- Location of Cairo, Missouri
- Coordinates: 39°30′40″N 92°26′28″W﻿ / ﻿39.51111°N 92.44111°W
- Country: United States
- State: Missouri
- County: Randolph

Area
- • Total: 0.30 sq mi (0.78 km^{2})
- • Land: 0.30 sq mi (0.78 km^{2})
- • Water: 0 sq mi (0.00 km^{2})
- Elevation: 860 ft (260 m)

Population (2020)
- • Total: 205
- • Density: 683.1/sq mi (263.76/km^{2})
- Time zone: UTC-6 (Central (CST))
- • Summer (DST): UTC-5 (CDT)
- ZIP code: 65239
- Area code: 660
- FIPS code: 29-10360
- GNIS feature ID: 2397523
- Website: villageofcairo.com

= Cairo, Missouri =

Cairo is a village in Randolph County, Missouri, United States. As of the 2020 census, Cairo had a population of 205. The pronunciation is Kay-row, unlike the city in Egypt.
==History==
Cairo was originally called "Fairview", and under the latter name was founded in 1858. The village was named after Cairo, Egypt, perhaps via Cairo, Illinois. A post office called Cairo has been in operation since 1860.

The Mitchell Petroglyph Archeological Site was listed on the National Register of Historic Places in 1969.

==Geography==

According to the United States Census Bureau, the village has a total area of 0.31 sqmi, all land.

==Demographics==

Historical population
| Census | Pop. | Note | %± |
| 1880 | 100 |  | — |
| 1900 | 173 |  | — |
| 1910 | 220 |  | 27.2% |
| 1920 | 221 |  | 0.5% |
| 1930 | 250 |  | 13.1% |
| 1940 | 254 |  | 1.6% |
| 1950 | 264 |  | 3.9% |
| 1960 | 210 |  | −20.5% |
| 1970 | 248 |  | 18.1% |
| 1980 | 315 |  | 27.0% |
| 1990 | 282 |  | −10.5% |
| 2000 | 293 |  | 3.9% |
| 2010 | 292 |  | −0.3% |
| 2020 | 205 |  | −29.8% |
U.S. Decennial Census

===2010 census===
As of the census of 2010, there were 292 people, 106 households, and 83 families living in the village. The population density was 941.9 PD/sqmi. There were 125 housing units at an average density of 403.2 /sqmi. The racial makeup of the village was 96.2% White, 0.7% African American, 0.7% Native American, 0.7% Asian, and 1.7% from two or more races.

There were 106 households, of which 45.3% had children under the age of 18 living with them, 47.2% were married couples living together, 23.6% had a female householder with no husband present, 7.5% had a male householder with no wife present, and 21.7% were non-families. 18.9% of all households were made up of individuals, and 7.6% had someone living alone who was 65 years of age or older. The average household size was 2.75 and the average family size was 3.06.

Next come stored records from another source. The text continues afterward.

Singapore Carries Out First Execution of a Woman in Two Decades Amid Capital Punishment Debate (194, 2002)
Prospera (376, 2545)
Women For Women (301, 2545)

The median age in the village was 35 years. 31.2% of residents were under the age of 18; 9.2% were between the ages of 18 and 24; 21.6% were from 25 to 44; 22.3% were from 45 to 64; and 15.8% were 65 years of age or older. The gender makeup of the village was 48.3% male and 51.7% female.

===2000 census===
As of the census of 2000, there were 293 people, 117 households, and 80 families living in the village. The population density was 1,093.2 PD/sqmi. There were 127 housing units at an average density of 473.8 /sqmi. The racial makeup of the village was 97.95% White, and 2.05% from two or more races.

There were 117 households, out of which 33.3% had children under the age of 18 living with them, 54.7% were married couples living together, 12.0% had a female householder with no husband present, and 30.8% were non-families. 28.2% of all households were made up of individuals, and 14.5% had someone living alone who was 65 years of age or older. The average household size was 2.50 and the average family size was 3.05.

In the village, the population was spread out, with 25.6% under the age of 18, 9.2% from 18 to 24, 27.3% from 25 to 44, 22.5% from 45 to 64, and 15.4% who were 65 years of age or older. The median age was 33 years. For every 100 females, there were 82.0 males. For every 100 females age 18 and over, there were 77.2 males.

The median income for a household in the village was $35,000, and the median income for a family was $39,464. Males had a median income of $35,417 versus $20,536 for females. The per capita income for the village was $14,905. About 11.4% of families and 10.2% of the population were below the poverty line, including 16.3% of those under the age of eighteen and 26.3% of those 65 or over.